** THE RECORDS **
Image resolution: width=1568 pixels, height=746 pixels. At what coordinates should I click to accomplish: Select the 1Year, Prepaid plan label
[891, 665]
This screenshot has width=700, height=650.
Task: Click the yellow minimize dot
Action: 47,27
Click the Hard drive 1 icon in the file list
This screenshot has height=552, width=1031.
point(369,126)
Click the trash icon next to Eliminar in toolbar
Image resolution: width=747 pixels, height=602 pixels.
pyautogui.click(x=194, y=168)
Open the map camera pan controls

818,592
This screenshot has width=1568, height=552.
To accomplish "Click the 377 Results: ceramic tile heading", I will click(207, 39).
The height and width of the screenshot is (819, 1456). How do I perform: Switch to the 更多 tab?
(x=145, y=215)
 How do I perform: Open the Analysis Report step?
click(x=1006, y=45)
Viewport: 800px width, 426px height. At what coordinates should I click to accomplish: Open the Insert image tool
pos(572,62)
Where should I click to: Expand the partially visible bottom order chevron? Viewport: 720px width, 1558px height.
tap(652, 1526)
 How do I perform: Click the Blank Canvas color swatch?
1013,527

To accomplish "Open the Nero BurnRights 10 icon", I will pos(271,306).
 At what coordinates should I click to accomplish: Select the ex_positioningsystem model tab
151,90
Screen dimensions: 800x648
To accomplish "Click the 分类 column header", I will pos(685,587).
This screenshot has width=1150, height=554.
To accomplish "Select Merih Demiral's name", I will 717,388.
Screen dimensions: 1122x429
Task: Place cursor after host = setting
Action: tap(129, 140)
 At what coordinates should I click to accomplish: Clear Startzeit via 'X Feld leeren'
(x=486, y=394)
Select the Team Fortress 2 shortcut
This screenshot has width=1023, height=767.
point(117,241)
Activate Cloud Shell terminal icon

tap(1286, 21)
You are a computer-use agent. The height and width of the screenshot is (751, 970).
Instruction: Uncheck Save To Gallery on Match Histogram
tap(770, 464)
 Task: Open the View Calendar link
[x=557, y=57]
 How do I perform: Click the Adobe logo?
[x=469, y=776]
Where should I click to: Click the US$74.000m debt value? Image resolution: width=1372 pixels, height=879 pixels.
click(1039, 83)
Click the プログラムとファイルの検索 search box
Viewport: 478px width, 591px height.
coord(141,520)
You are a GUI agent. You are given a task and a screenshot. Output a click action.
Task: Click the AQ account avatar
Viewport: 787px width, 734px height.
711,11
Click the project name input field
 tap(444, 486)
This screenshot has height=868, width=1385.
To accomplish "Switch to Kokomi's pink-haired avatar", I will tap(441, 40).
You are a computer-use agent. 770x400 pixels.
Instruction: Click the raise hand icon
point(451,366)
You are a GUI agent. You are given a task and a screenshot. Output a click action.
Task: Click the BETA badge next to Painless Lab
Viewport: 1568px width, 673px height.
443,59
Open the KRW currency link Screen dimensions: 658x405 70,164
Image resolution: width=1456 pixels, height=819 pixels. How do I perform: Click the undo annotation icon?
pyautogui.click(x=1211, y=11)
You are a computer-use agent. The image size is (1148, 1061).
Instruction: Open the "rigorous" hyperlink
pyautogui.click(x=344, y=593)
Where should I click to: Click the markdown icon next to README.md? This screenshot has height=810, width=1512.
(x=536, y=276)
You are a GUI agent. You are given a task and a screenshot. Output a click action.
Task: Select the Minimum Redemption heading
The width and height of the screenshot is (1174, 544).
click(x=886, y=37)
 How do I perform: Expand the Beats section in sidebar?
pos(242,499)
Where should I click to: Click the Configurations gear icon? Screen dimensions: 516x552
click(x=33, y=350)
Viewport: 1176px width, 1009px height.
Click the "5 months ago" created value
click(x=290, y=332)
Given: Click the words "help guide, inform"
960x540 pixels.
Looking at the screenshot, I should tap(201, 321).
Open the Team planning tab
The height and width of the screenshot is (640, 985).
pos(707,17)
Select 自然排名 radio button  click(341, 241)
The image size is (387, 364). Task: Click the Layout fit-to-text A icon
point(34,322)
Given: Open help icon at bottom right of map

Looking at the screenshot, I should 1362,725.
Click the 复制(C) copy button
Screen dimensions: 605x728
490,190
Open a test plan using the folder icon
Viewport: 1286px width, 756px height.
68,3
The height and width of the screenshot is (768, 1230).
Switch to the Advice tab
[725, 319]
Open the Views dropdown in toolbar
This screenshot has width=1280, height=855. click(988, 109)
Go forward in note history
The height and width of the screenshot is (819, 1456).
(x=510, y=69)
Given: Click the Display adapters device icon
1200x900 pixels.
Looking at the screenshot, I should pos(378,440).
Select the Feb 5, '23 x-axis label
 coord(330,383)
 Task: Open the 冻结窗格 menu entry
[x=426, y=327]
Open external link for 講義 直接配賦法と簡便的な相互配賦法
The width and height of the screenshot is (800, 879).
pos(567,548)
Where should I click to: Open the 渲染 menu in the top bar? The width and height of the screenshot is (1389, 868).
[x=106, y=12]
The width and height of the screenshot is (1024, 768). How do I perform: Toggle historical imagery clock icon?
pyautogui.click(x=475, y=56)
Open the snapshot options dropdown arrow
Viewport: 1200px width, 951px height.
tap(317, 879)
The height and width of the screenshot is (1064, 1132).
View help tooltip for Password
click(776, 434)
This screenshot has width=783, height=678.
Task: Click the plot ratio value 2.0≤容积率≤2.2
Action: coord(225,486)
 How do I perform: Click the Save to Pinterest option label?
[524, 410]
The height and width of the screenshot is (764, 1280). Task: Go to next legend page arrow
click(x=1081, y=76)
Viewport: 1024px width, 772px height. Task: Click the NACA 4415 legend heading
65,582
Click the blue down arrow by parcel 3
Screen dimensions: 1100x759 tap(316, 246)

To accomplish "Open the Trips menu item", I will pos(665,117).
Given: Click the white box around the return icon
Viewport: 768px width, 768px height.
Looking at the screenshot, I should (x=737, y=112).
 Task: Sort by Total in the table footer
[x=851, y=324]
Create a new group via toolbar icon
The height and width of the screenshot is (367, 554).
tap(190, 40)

** TO DO **
Update the records from the line with "The height and width of the screenshot is (1064, 1132)." to the line with "Action: coord(225,486)", changing "tooltip" to "popup" and leaving everything else the same. Give back only those lines.

** TASK RESPONSE **
The height and width of the screenshot is (1064, 1132).
View help popup for Password
click(776, 434)
This screenshot has width=783, height=678.
Task: Click the plot ratio value 2.0≤容积率≤2.2
Action: coord(225,486)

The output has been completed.